Keywords: 3D biological imaging, multiple cell tracking, active contours
Summary: Elucidating the mechanisms of cell deformation and motility is a topic of major interest in cell biology, for they are strongly involved in cell development, immune responses, cancer and infectious diseases. Our aim to develop robust and fully automated image analysis tools, able to extract quantitative measures of cell dynamics from multi-dimensional (2D/3D), multi-modal (brightfield/phase-contrast/fluorescence) time-lapse microscopy data. It is nowadays a growing consensus that the combination of large-scale cell imaging and sophisticated computational analysis tools is necessary to provide new insights on numerous biological phenomena. Yet, many studies related to cell shape and motility rely still today on manual (though generally computer-assisted) analysis in 2D sequences. This process is cumbersome and prone to user bias and reproducibility issues. Migration to full 3D time-lapse experiments is a necessary step to reliably quantify cell shape information, but induces new challenges in terms of image acquisition and quantification, yielding a need for more robust and fully automated analysis techniques.

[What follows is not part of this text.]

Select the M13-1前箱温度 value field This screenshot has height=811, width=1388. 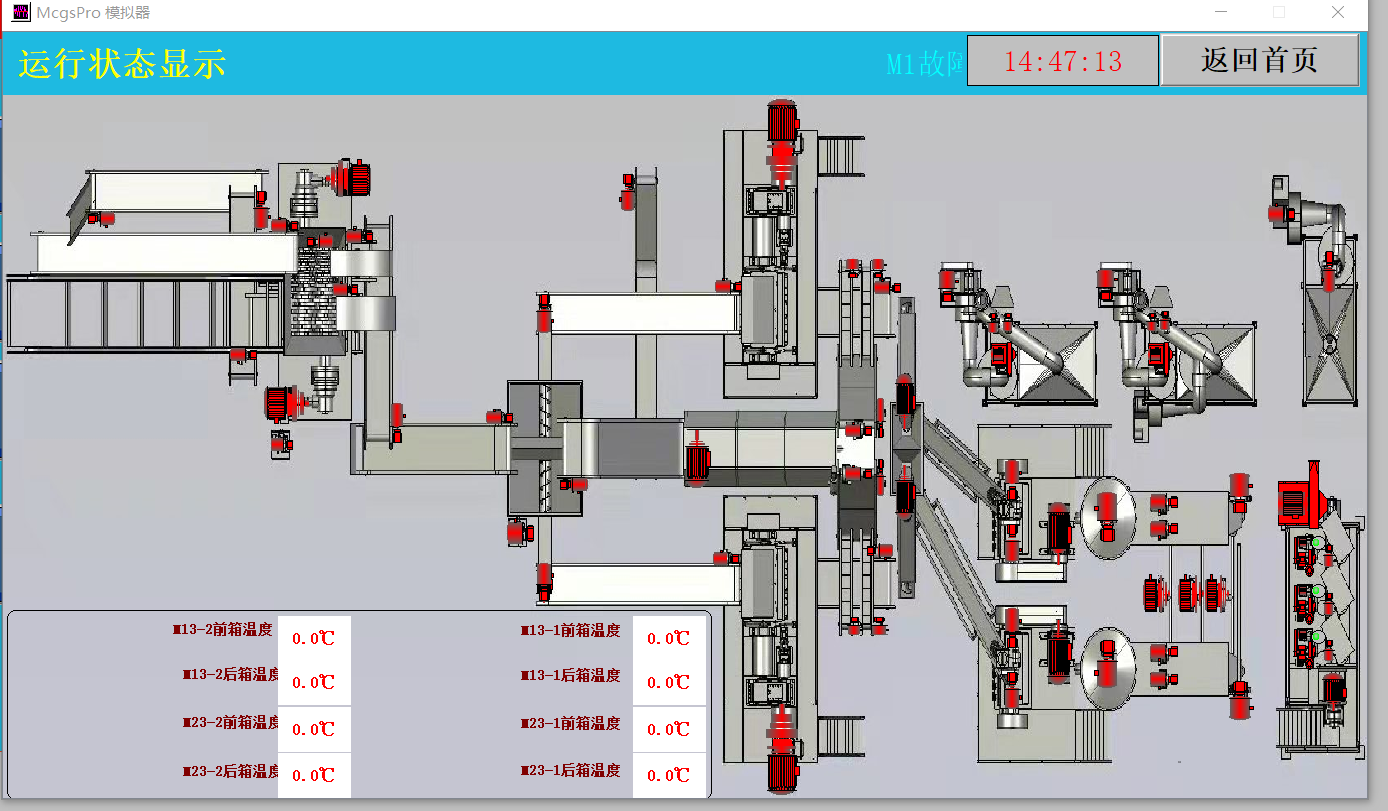coord(669,638)
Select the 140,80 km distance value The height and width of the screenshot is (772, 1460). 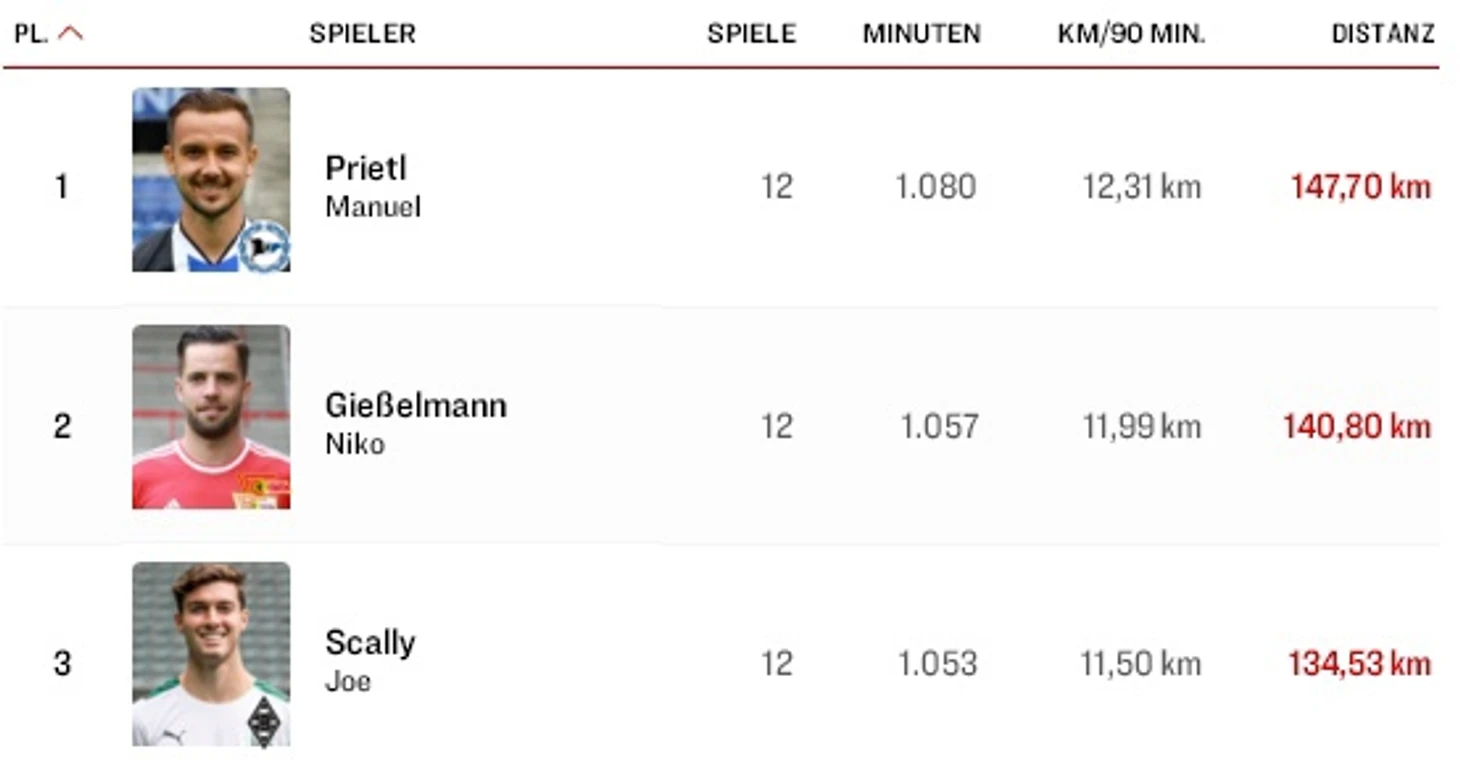[1357, 427]
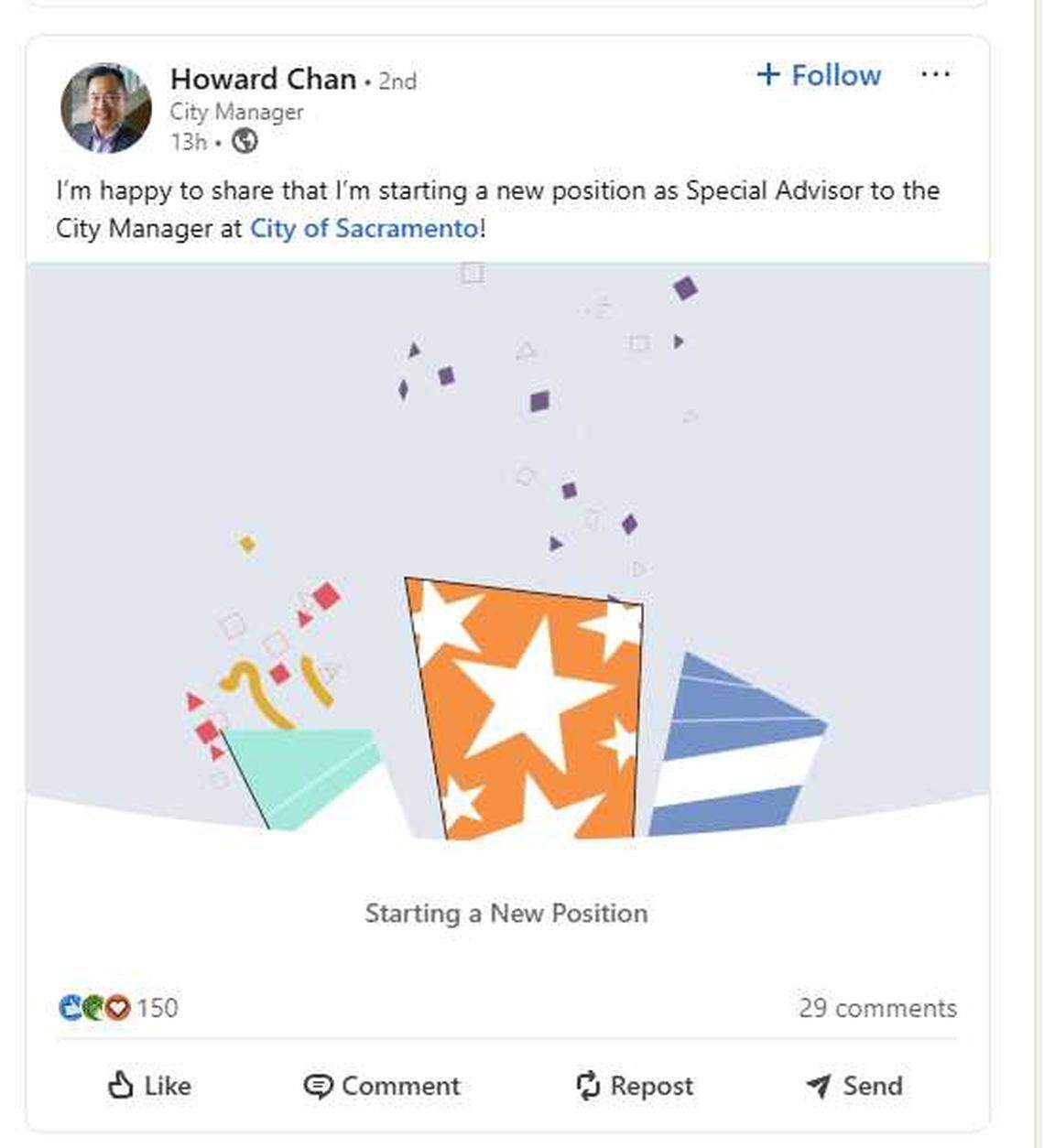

To this end, we have been focusing on the past years upon “active contours” techniques. The principle is to deform an initial contour placed on the image until it fits the boundary of the target cell. The deformation can be mathematically expressed as the minimization of an energy functional, which comprises several terms related either to the image data (driving the contour toward the cell boundary) or to geometrical properties of the contour (regularizing the deformation to avoid local energy minima). This energy is an essential ingredient of the method, and several of our contributions consist in adapting this energy and its implementation to meet the particular constraints of biological imaging, e.g., low signal-to-noise ratio, multiple cell-cell contacts over time, inhomogeneous cell staining, photo-bleaching, etc.. Active contours also offer a flexible formalism for efficient shape representation and quantification, allowing to compute robust statistics over large-scale cell populations.
The algorithms developed for this project are currently used through collaborations for numerous applications including multi-cell segmentation, tracking, interaction and particle localization.